What is eRAG
eRAG (Enterprise Retrieval-Augmented Generation) is an advanced AI product that combines large language models (LLMs) with real-time enterprise data to generate accurate, contextual, and trustworthy insights for businesses. It works by combining the generative power of ChatGPT or other LLMs, with a retrieval mechanism that accesses and incorporates real-time, domain-specific operational data from an organization’s databases.
Unlike standard RAG, which retrieves static external data, eRAG connects directly to live business systems—such as ERP, CRM, and supply chain platforms—to ensure responses reflect current operations and metrics. It ensures outputs are grounded in real-time, verifiable data while maintaining compliance and data governance.
eRAG enables decision-makers to query complex data in natural language, improving agility and reducing reliance on dashboards or manual analysis. It empowers enterprises to use generative AI securely and responsibly, with traceable, verifiable outputs aligned to corporate data governance.
eRAG’s semantic reasoning replaces yesterday’s static semantic layer with a living, unified knowledge graph that reasons, continuously enriching itself from schemas, dictionaries and every line of conversation. This semantic reasoning enables eRAG to be able to respond to ‘business as it happens’ and ensures correct, consistent answers.
The Components of eRAG
The eRAG product consists of several key components that work together to deliver advanced capabilities in a SaaS service:
RAG AI Model: At the heart of eRAG is the Retrieval Augmented Generation (RAG) AI model. This model combines the strengths of large language models with retrieval-based systems. Initially, it retrieves relevant documents or pieces of information from a predefined database or knowledge base and then uses this information to generate coherent and contextually accurate responses.
AI Agent: handles user queries, processes them to identify the relevant context, and directs the model to retrieve and generate appropriate responses. The agent  trigger workflows and actions based on situational data analysis, and sees that the interaction is seamless and that the information provided is relevant and precise.Â
Semantic Reasoning: abstraction that translates raw data structures such as tables, columns and joins into the shared business language an organization actually uses, by:
- Extracting metadata and enriching it with organizational context
- Enriching the data with meaningful table/column names and descriptions, formulated value formats, dictionaries and usage instructions
- Storing this enriched knowledge in an internal knowledge graph layer
- Enabling additional calibration using organizational know-how from data experts and users (human in the loop)
Retrieval Mechanism: The retrieval mechanism efficiently searches the knowledge base for the most relevant information.

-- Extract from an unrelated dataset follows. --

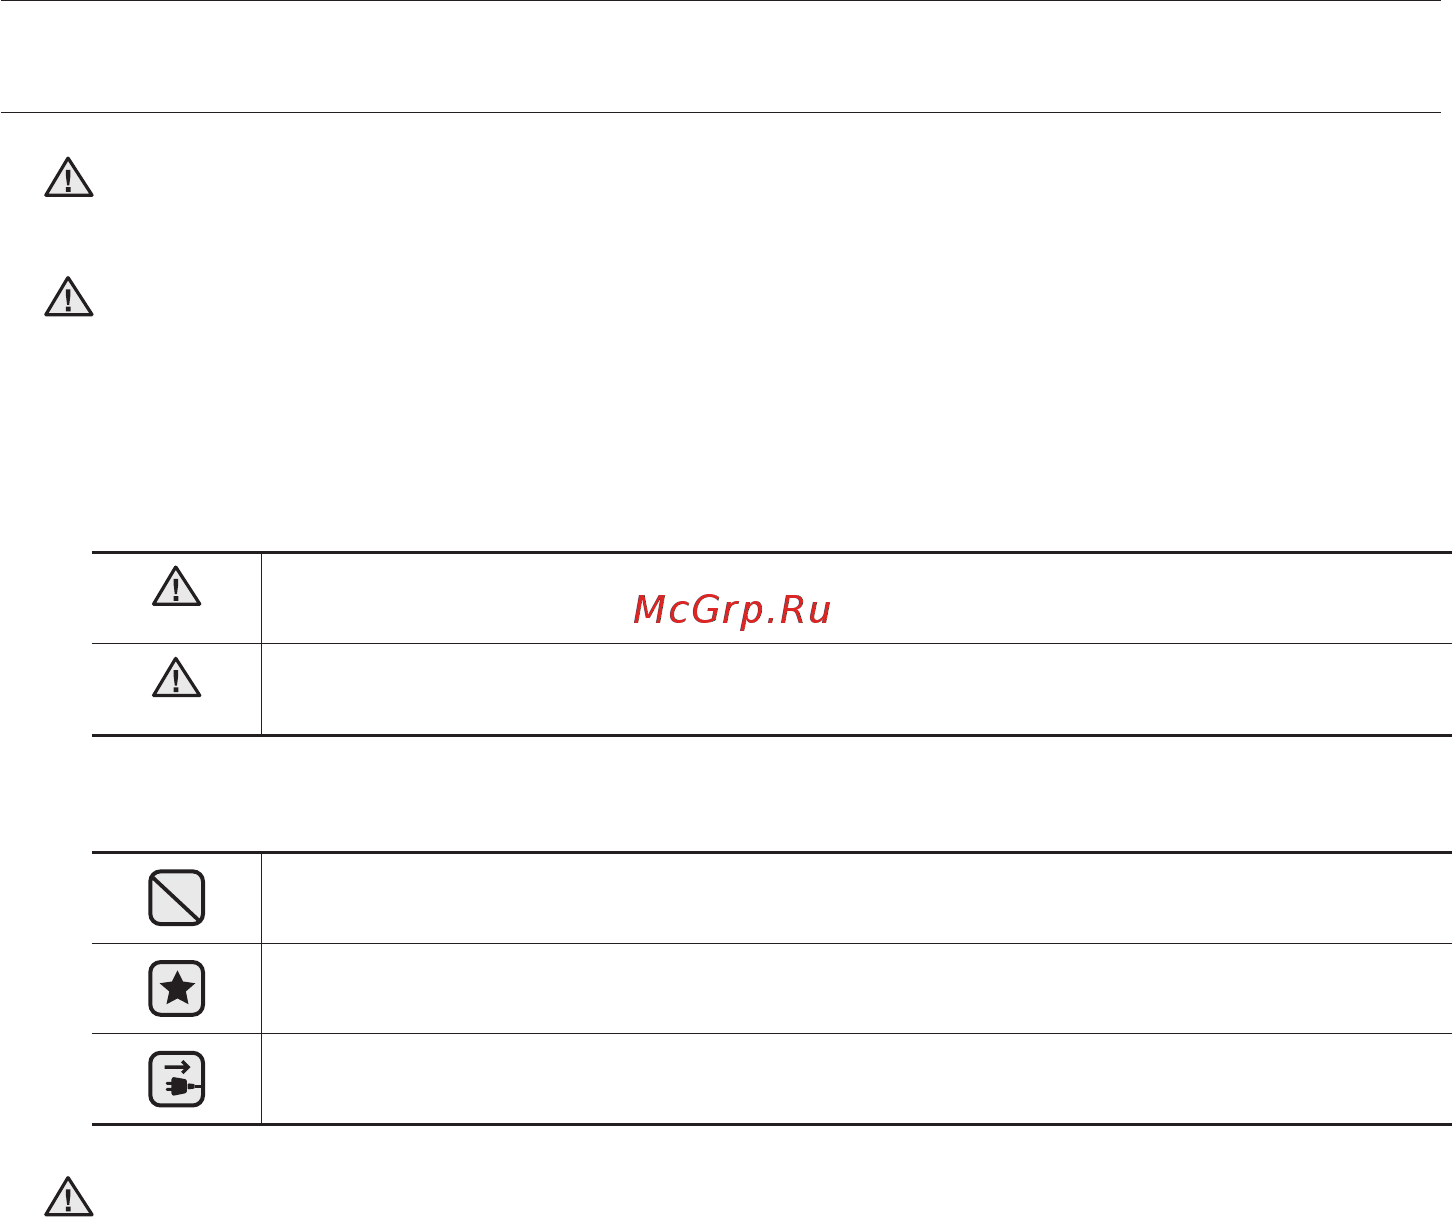Open the McGrp.Ru watermark link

This involves sophisticated search algorithms and indexing techniques to guarantee swift and accurate retrieval.
Generation Engine: Once the relevant information is retrieved, the generation engine uses it to formulate responses. This engine is powered by advanced language models that can understand context, generate human-like text, and effortlessly incorporate the retrieved data.
ChaGPT: When accessed via ChaGPT, eRAG offers immediate answers visualized as graphs, tables, and summaries, with insights and explores additional angles in frontier questions. eRAG uses AI agents to suggest actions, based on situational data analysis.

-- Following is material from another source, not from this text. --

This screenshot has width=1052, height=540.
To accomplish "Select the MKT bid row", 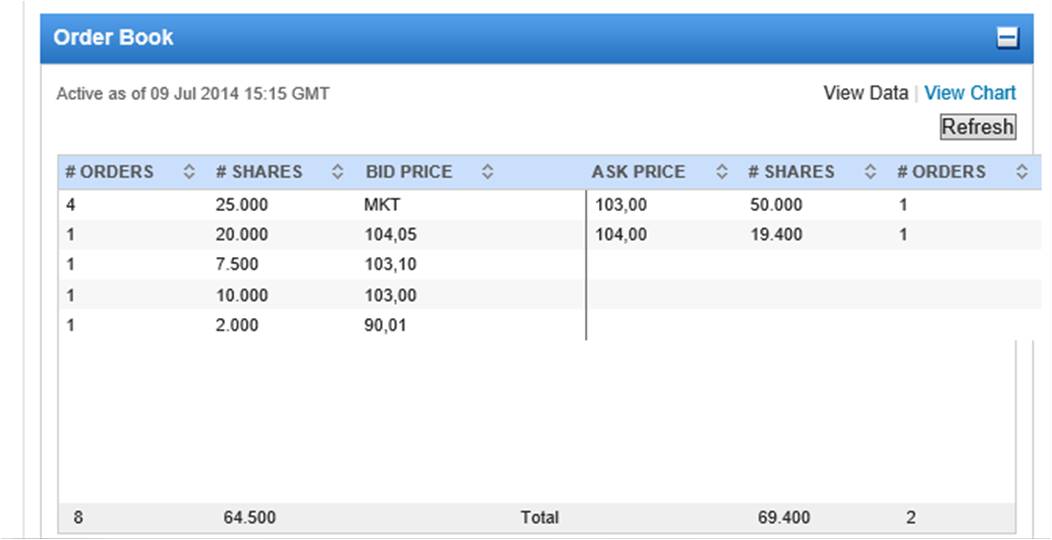I will pos(382,205).
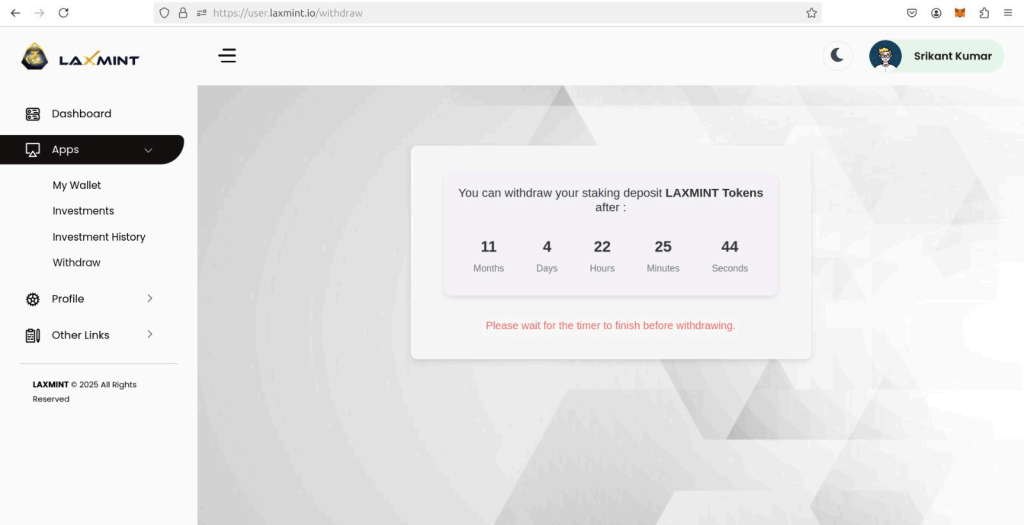Reload the page in browser
The height and width of the screenshot is (525, 1024).
(64, 13)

The Applications of eRAG in Enterprise Environments
eRAG has a wide range of applications in enterprise environments, enhancing various business processes and functions:
Customer Support: eRAG can dramatically improve customer support by providing accurate and contextually relevant answers to customer queries. The retrieval mechanism makes sure that responses are based on the latest information and company policies, boosting customer satisfaction and minimizing resolution times.

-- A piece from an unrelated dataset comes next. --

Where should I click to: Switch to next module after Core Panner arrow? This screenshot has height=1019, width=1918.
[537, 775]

Internal Knowledge Management: Enterprises can use eRAG to manage and distribute internal knowledge. Staff members can query the system to get precise information on company procedures, product details, or industry regulations. This improves productivity and cuts the time spent searching for information.
Decision Support Systems: eRAG also helps decision-making processes by offering comprehensive and up-to-date information. For instance, executives can ask the system for market analysis reports, competitor information, and other important data to help them make informed decisions.
Content Generation: eRAG can help generate content for a range of purposes, such as marketing materials, technical documentation, and reports. By leveraging the enterprise-specific knowledge base, the generated content is not only accurate but also tailored to the organization’s tone and style.
Training and Onboarding: New employees can use eRAG-powered systems to get instant answers to their questions about company policies, workflows, and best practices. This streamlines the onboarding process and shortens the learning curve.